The verdict of the jury in the court below went in favor of the defendant. Having failed in an effort to set it aside, the plaintiff appealed. '

There has been a total failure of proof as to the second ^ . ground on which this action rests, to wit : the commission of any crime by the slave sold to plaintiff. The evidence shows, that at one time some suspicions were entertained against her by the inmates of defendant’s house, but it shows at the same time that they were unfounded. The defendant could not have believed it his duty to impart such unjust suspicions-to the plaintiff

As to the disease with which the slave is alleged to have been afflicted, the testimony of the physicians conclusively shows that this slave died of the dropsy about eleven mouths after she had been owned by the plaintiff; but whether the disease originated before or after the sale, is by no means soclearly established.
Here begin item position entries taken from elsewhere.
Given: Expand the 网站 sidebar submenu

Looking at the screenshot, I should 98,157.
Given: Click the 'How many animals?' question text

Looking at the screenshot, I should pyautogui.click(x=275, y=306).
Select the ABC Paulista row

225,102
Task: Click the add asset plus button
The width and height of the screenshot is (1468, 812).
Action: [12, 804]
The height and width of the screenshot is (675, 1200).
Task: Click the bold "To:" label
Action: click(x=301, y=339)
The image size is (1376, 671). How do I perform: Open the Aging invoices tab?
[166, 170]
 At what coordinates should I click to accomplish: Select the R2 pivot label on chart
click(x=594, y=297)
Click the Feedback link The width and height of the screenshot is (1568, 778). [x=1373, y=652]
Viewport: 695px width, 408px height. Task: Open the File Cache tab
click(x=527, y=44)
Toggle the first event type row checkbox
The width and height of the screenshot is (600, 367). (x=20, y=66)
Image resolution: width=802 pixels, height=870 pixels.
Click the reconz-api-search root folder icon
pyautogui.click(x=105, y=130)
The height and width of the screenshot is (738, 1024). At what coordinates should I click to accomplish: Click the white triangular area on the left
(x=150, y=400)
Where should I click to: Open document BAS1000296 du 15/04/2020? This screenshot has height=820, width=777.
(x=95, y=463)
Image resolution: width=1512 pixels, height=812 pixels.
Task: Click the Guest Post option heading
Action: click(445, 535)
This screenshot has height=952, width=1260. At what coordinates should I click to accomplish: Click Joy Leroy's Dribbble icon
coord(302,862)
It is shown by the defendant that up to the time of the sale, the wench enjoyed apparently very good health, and, moreover, that she had been hired to the plaintiff, and had been living in his house for several months before he purchased her. In descanting on the nature and peculiarities of this disease, the physicians inform us that it sometimes progresses rapidly, and sometimes is very slow in its development, thus leaving it doubtful at what time it originated in this particular case. Nothing, then, makes it our duty to disturb the verdict obtained by the defendant. The jury very correctly gave him the benefit of the doubts they must have entertained on this essential point.

It is, therefore, ordered, that the judgment of the court below be affirmed, with costs.